What to produce — Can you rewrite the lines below as a numbered list, dropping any blank lines and leaving out the pictures?

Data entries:
•••••

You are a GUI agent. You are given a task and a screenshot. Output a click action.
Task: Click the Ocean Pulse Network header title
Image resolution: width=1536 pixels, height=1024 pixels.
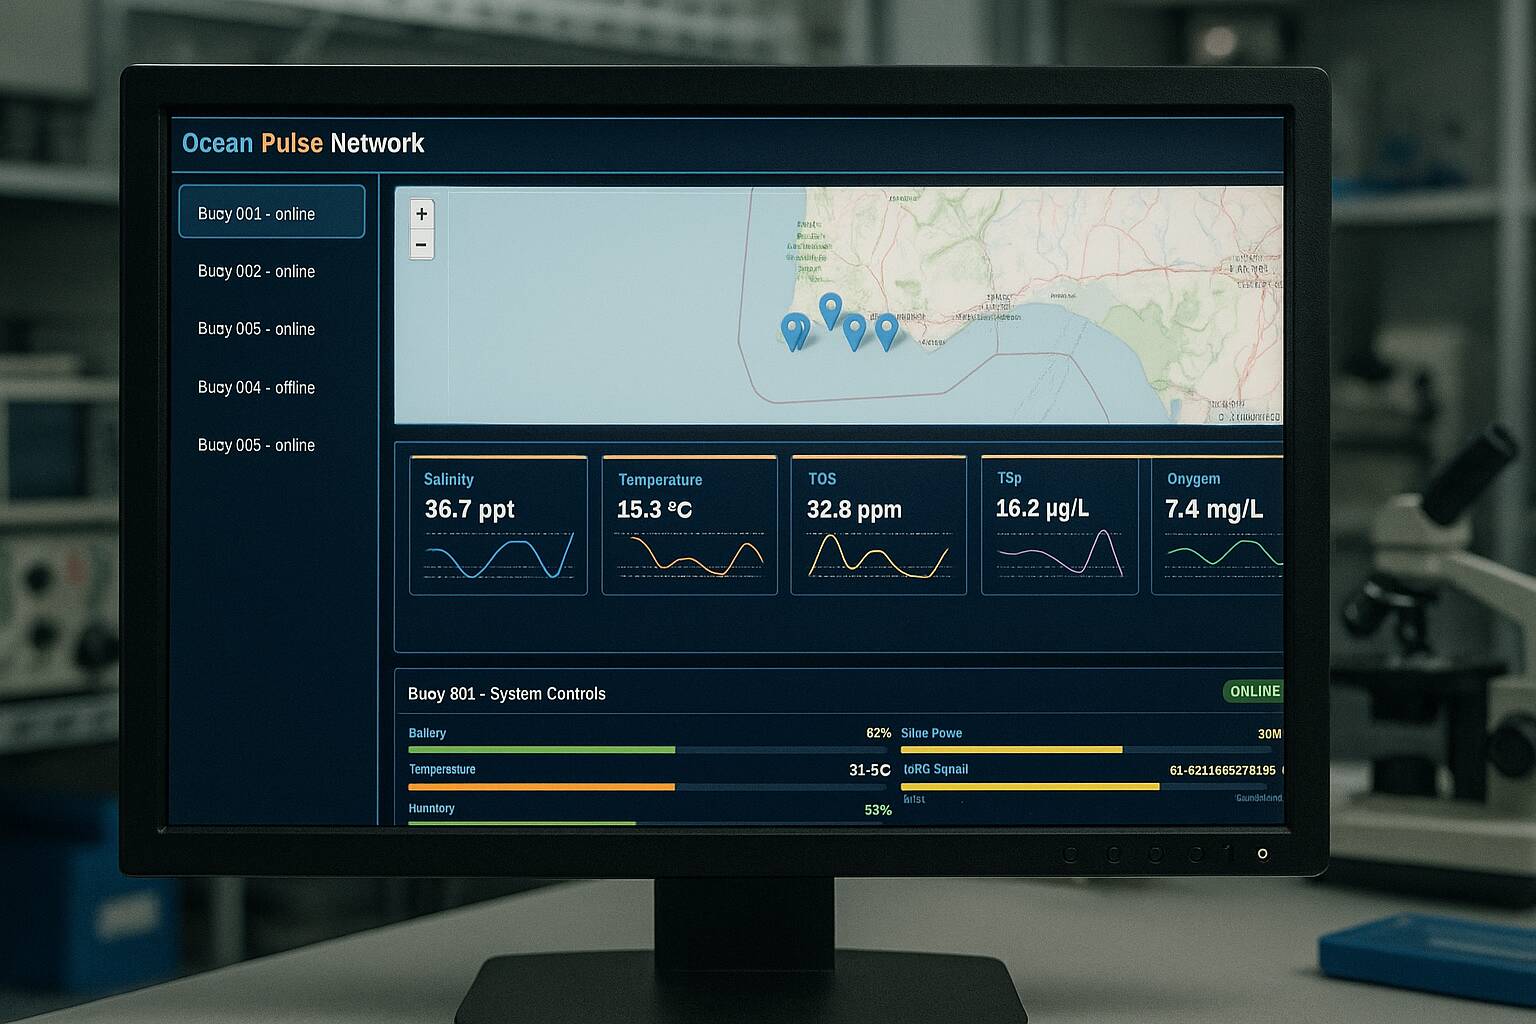coord(302,143)
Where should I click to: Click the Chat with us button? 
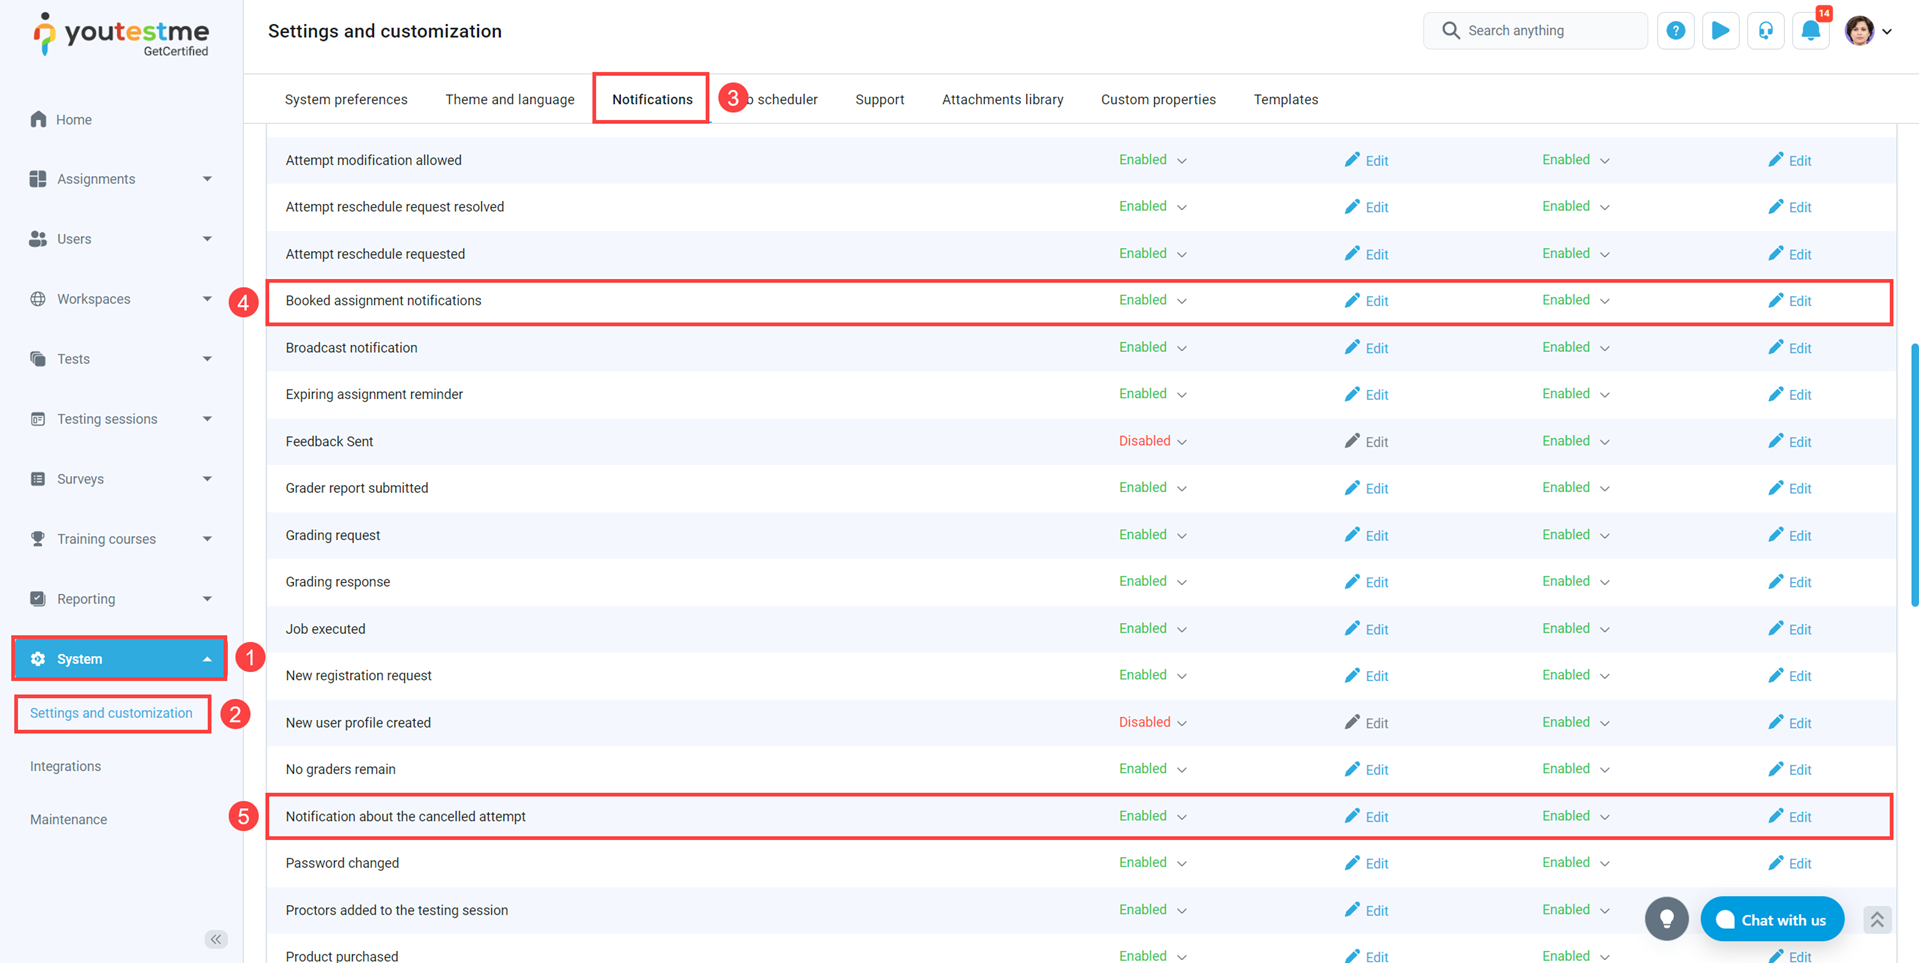[x=1772, y=919]

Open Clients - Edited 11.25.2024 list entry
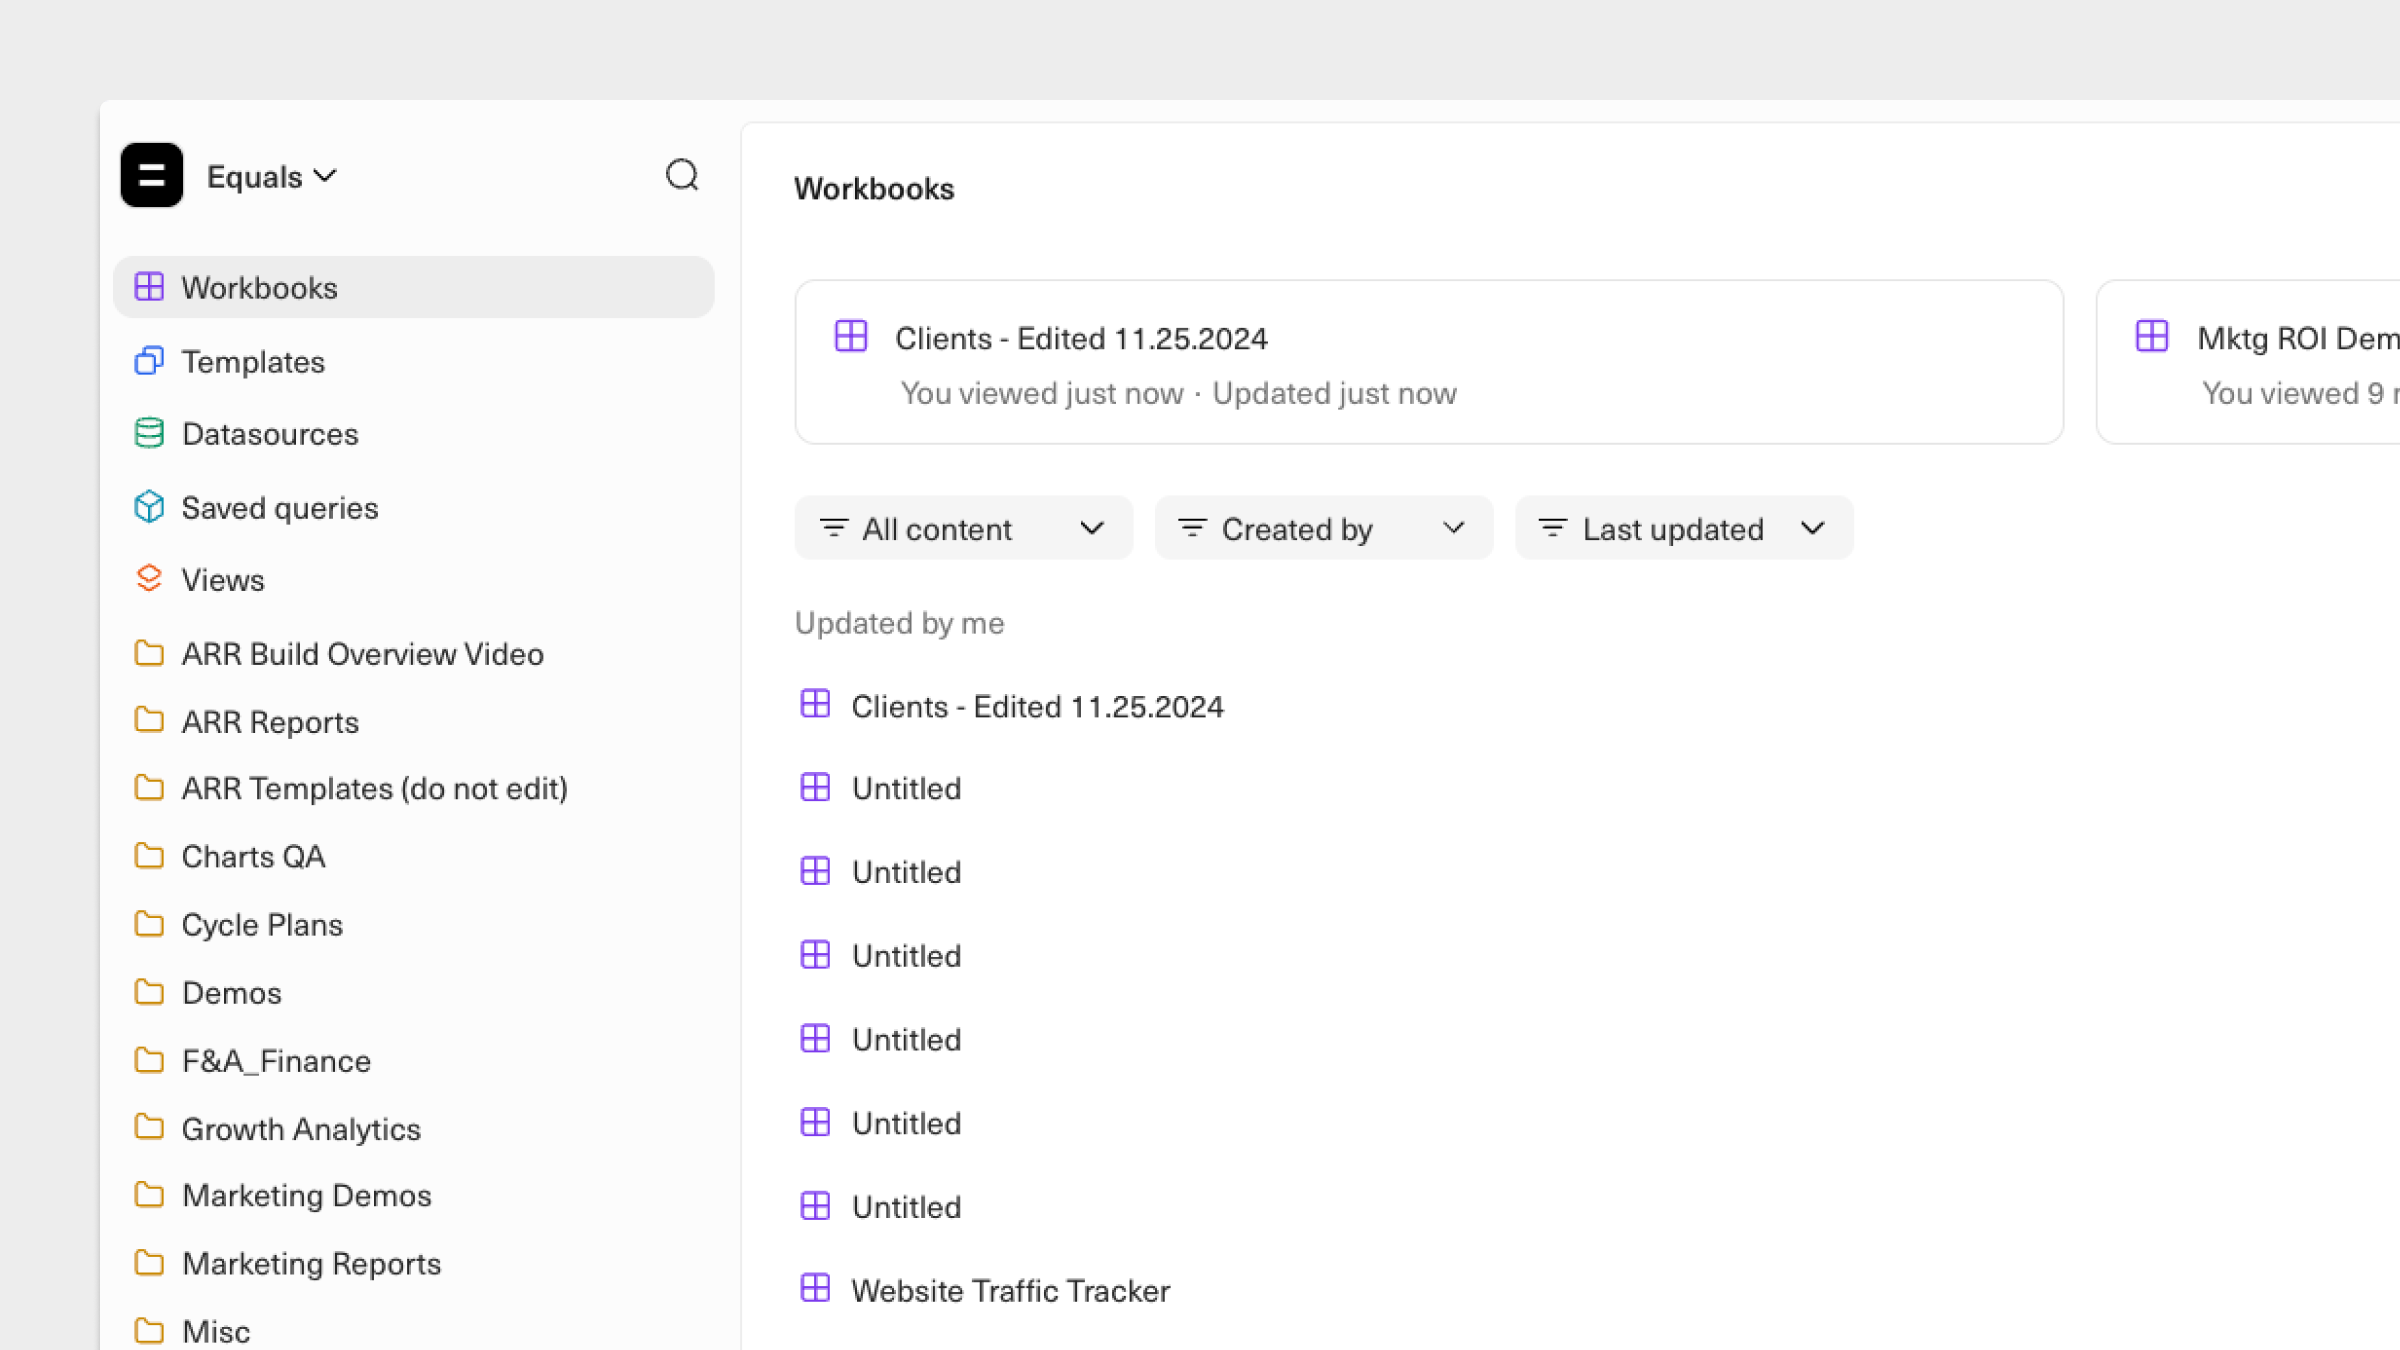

•••••

Result —
1. You are a GUI agent. You are given a task and a screenshot. Output a click action.
2. Task: Click the Ocean Pulse Network header title
3. Image resolution: width=1536 pixels, height=1024 pixels.
4. coord(302,143)
5. Where should I click to: Click the Chat with us button? 
6. [x=1772, y=919]
7. Open Clients - Edited 11.25.2024 list entry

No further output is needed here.